ITW Fabien Causeur : « Les fans veulent que ce soit : Baskonia à la vie, à la mort »
Fabien Causeur ne prendra pas part à l’Eurobasket avec l’Équipe de France en raison d’une blessure. L’arrière se confie et revient sur ses débuts à Vitoria.
Fabien Causeur est revenu pour nous sur son absence en équipe de France. L’arrière explique les raisons de son forfait et commente ses débuts avec Saski Baskonia, club avec lequel il a terminé deuxième de la saison régulière en Liga Endesa et atteint les quarts de Finale de l’Euroligue.
Tu rates le rassemblement des Bleus à cause d’une blessure. Encore une inflammation au niveau du pied ?

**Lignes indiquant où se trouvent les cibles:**
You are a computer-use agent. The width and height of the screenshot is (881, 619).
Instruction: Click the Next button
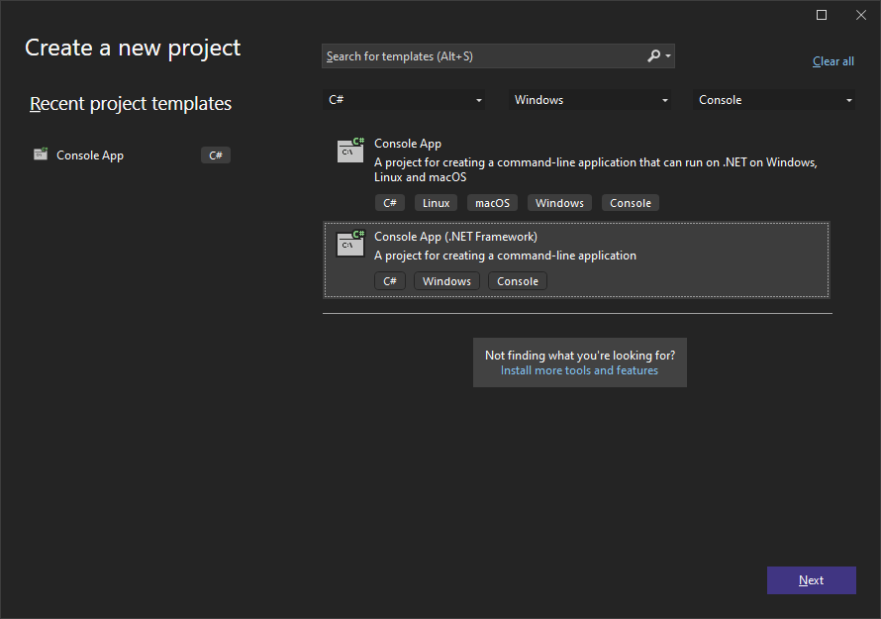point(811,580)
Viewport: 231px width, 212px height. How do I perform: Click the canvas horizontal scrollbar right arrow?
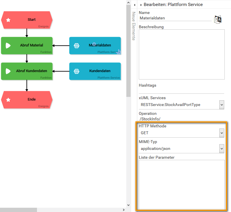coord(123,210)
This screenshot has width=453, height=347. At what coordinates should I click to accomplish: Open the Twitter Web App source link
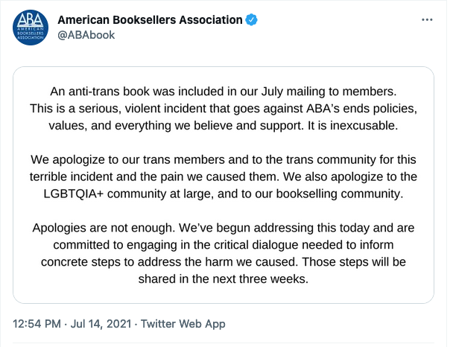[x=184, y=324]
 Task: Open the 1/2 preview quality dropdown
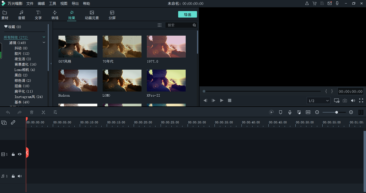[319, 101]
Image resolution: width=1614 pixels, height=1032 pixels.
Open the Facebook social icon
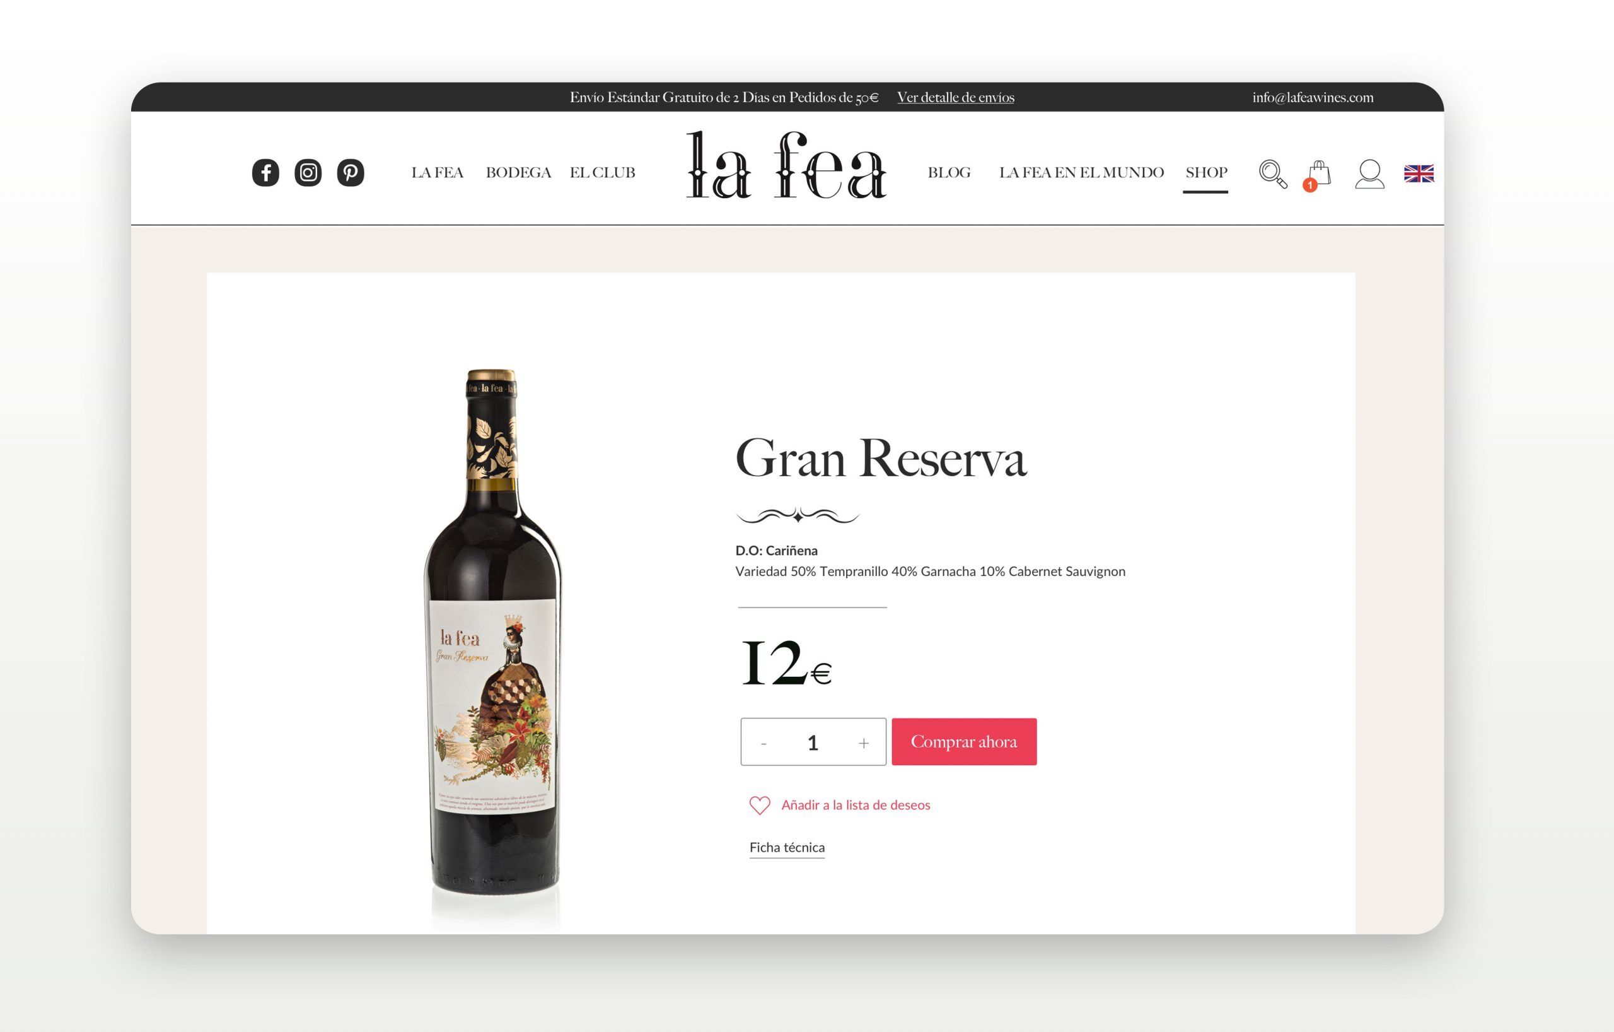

**CONSIGNE:** Recopiez mot pour mot l'intégralité de l'entretien avec Fabien Causeur. Appuyez-vous uniquement sur l'entretien.

**CORRIGÉ:**
ITW Fabien Causeur : « Les fans veulent que ce soit : Baskonia à la vie, à la mort »
Fabien Causeur ne prendra pas part à l’Eurobasket avec l’Équipe de France en raison d’une blessure. L’arrière se confie et revient sur ses débuts à Vitoria.
Fabien Causeur est revenu pour nous sur son absence en équipe de France. L’arrière explique les raisons de son forfait et commente ses débuts avec Saski Baskonia, club avec lequel il a terminé deuxième de la saison régulière en Liga Endesa et atteint les quarts de Finale de l’Euroligue.
Tu rates le rassemblement des Bleus à cause d’une blessure. Encore une inflammation au niveau du pied ?